F. GOLCZEWSKI stellte 1988 den Fall Herbert Kühns anonymisiert als «A2» dar. (GOLCZEWSKI 1988, 179 ff.)

Inzwischen ist die Anonymisierungspflicht verjährt, wie mir die Leitung des Universitätsarchives mitteilte, sodass ich nun «A2» beim Namen nennen kann. Die Darstellung des Amtsenthebungsverfahrens von Herbert Kühn durch GOLCZEWSKI (1988) ist sehr ausführlich. Ich verweise hiermit auch auf seine Arbeit.

In der Geschichte der «Gleichschaltung» spielten gerade die nationalsozialistisch verführten Studenten eine wichtige Rolle. (GOLCZEWSKI 1988 a.div. O.)

Der Beginn massiver Unterdrückungsmechanismen, wie man sie beispielsweise an der hier dargestellten Entziehung der Lehrbefugnis Herbert Kühns sehen kann, ist immer unauffällig, beinahe harmlos. Mir scheint es eine notwendige Aufgabe zu sein, den Blick für solche Anfänge zu schärfen und ein Bewusstsein dafür zu wecken.

Herbert Kühn, Leiter seines Institutes im Haus am Ubierring 11, hatte mittlerweile auch international einige wissenschaftliche Reputationen erhalten. Er folgte Einladungen nach Japan und in die USA zu Vorträgen.

Als Folge des «Gesetzes zur Wiederherstellung des Berufsbeamtentums» wurden Fragebögen an die Professoren und anderen Beamten verschickt, die, wie im Falle Herbert Kühns bis zum 22.April 1933 wieder an das Ministerium zurück gesandt werden sollten. Herbert Kühn, der sich anscheinend Zeit lassen wollte und vermutlich auch noch nicht so ganz die Tragweite dieses Vorgehens erfasst hatte, strich das Wörtchen «April» durch und datierte den Fragebogen auf den 6. Juni 1933 um. (UAK Zug 17 3213)

Neben den Fragen nach der eigenen Abstammung fanden sich auch unter Punkt 5 des Fragebogens Fragen nach der Zugehörigkeit zu politischen Parteien und dem Zeitraum des Engagements.

Herbert Kühn war Mitglied der Sozialdemokratischen Partei von 1919 bis 1921. «Aus prinzipiellen Gründen», so seine Darstellung, trat er 1921 aus. Seit seiner Habilitation gehörte er keine Partei mehr an. (UAK Zug 17 3213) Seine Herkunft ist eindeutig «arisch». Am 5.7.1933 erkundigte sich ein «Sachverständiger für Rasseforschung beim Reichsministerium des Innern», Dr. Gercke, beim Sekretariat der Universität über den Privatdozenten Herbert Kühn. Diese Auskunft war für das Amt gebührenfrei. Wie ich dem gesamten diesbezüglichen Aktenzusammenhang entnehme, wurde Herbert Kühn ausserdem nicht darüber informiert. (UAK Zug 17 3213)

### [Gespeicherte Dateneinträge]

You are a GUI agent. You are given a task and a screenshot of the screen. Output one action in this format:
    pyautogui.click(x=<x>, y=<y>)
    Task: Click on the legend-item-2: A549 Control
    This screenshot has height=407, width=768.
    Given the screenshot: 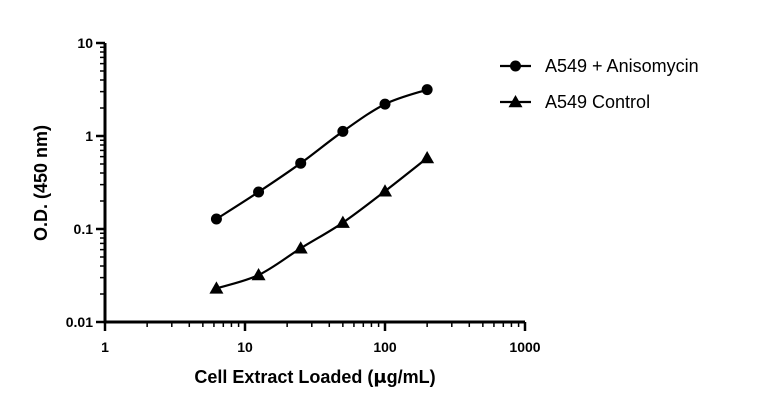 What is the action you would take?
    pyautogui.click(x=575, y=102)
    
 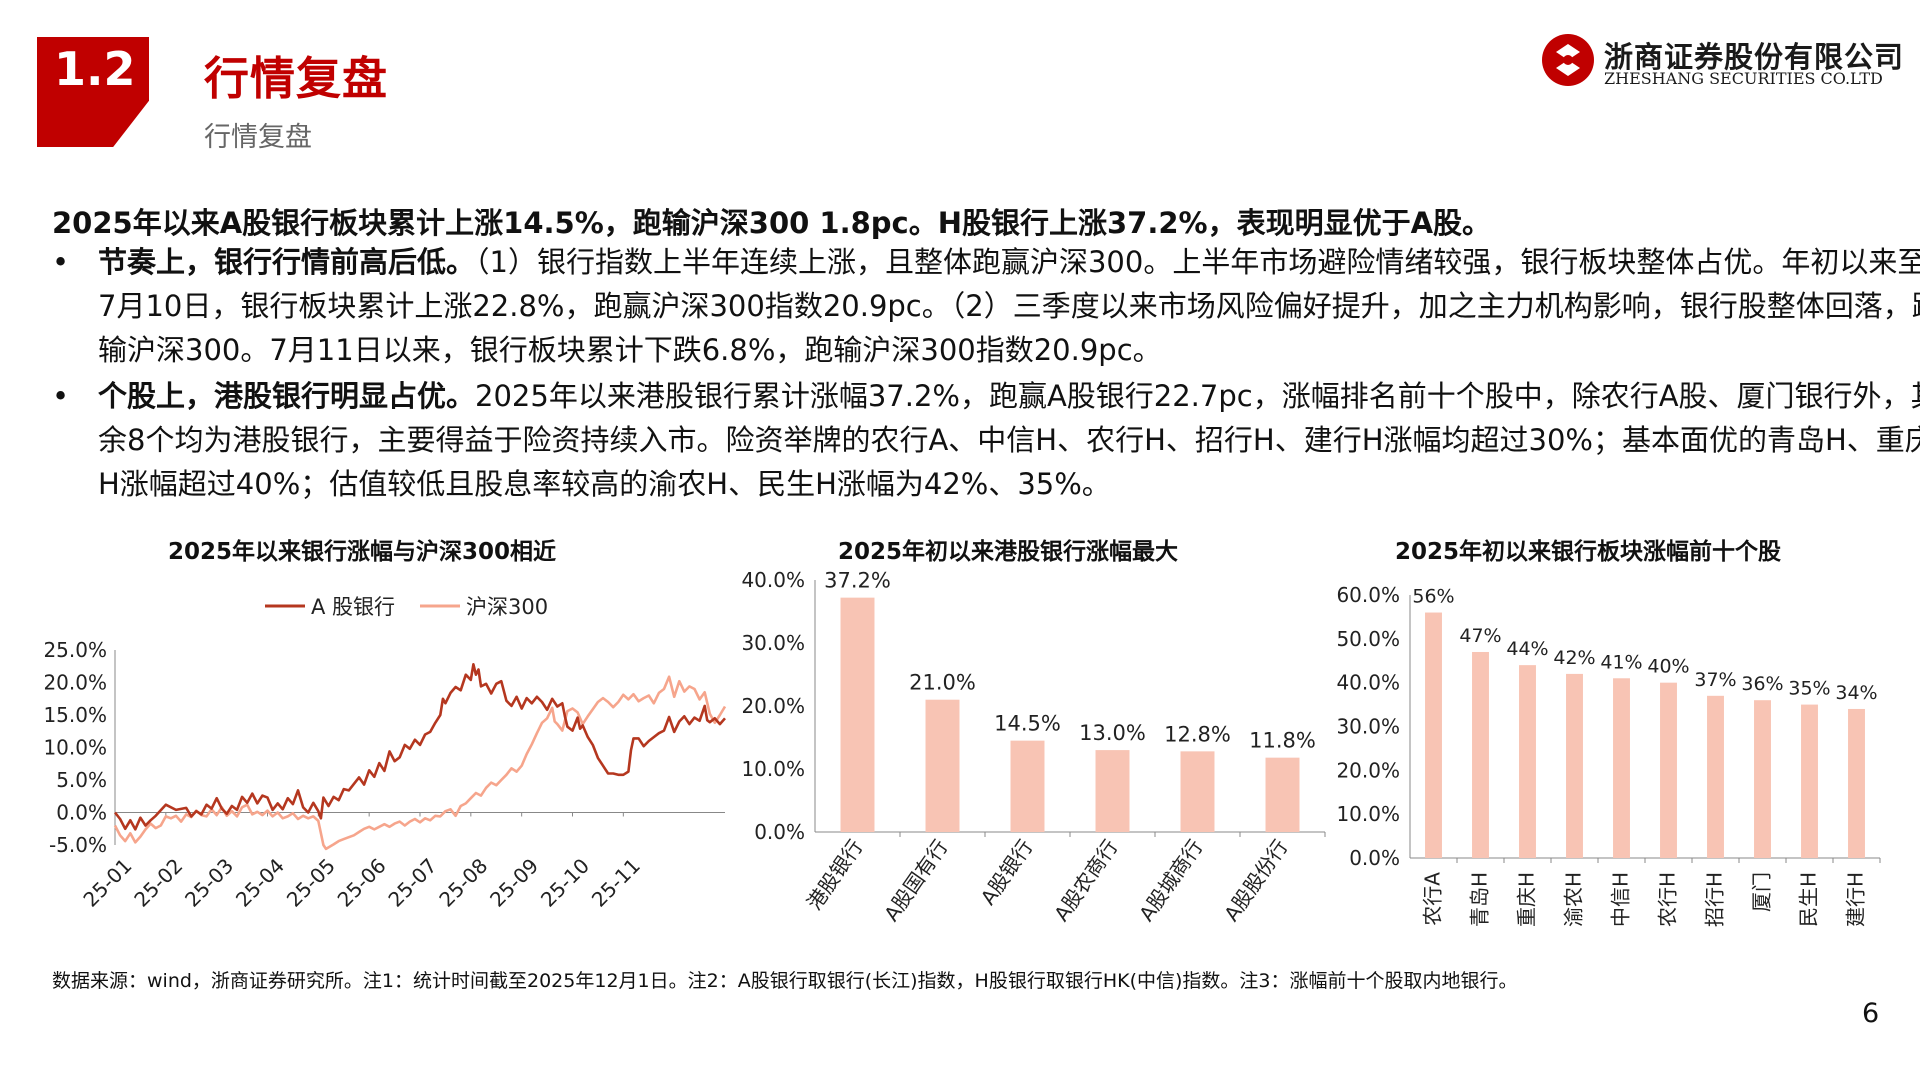 What do you see at coordinates (1588, 552) in the screenshot?
I see `chart3-title: 2025年初以来银行板块涨幅前十个股` at bounding box center [1588, 552].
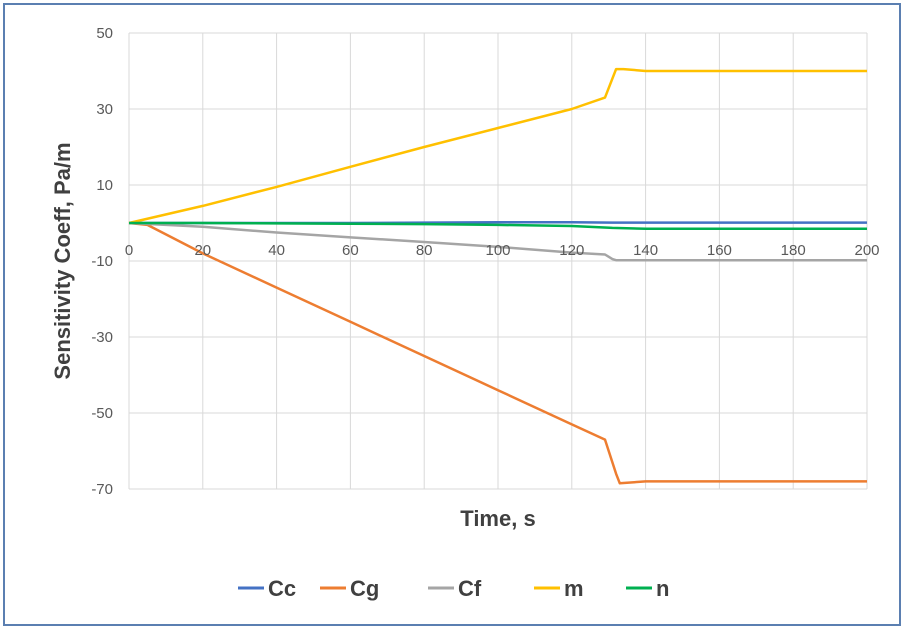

### [ZIEL DER ÜBUNG]
Kopiere aus dem Text über Herbert Kühn wortgetreu die Stelle, die bei „Herbert Kühn, Leiter“ anfängt und bei „Zeitraum des Engagements.“ aufhört. Die Einträge spielen hierfür keine Rolle.

### [DEINE ANTWORT]
Herbert Kühn, Leiter seines Institutes im Haus am Ubierring 11, hatte mittlerweile auch international einige wissenschaftliche Reputationen erhalten. Er folgte Einladungen nach Japan und in die USA zu Vorträgen.

Als Folge des «Gesetzes zur Wiederherstellung des Berufsbeamtentums» wurden Fragebögen an die Professoren und anderen Beamten verschickt, die, wie im Falle Herbert Kühns bis zum 22.April 1933 wieder an das Ministerium zurück gesandt werden sollten. Herbert Kühn, der sich anscheinend Zeit lassen wollte und vermutlich auch noch nicht so ganz die Tragweite dieses Vorgehens erfasst hatte, strich das Wörtchen «April» durch und datierte den Fragebogen auf den 6. Juni 1933 um. (UAK Zug 17 3213)

Neben den Fragen nach der eigenen Abstammung fanden sich auch unter Punkt 5 des Fragebogens Fragen nach der Zugehörigkeit zu politischen Parteien und dem Zeitraum des Engagements.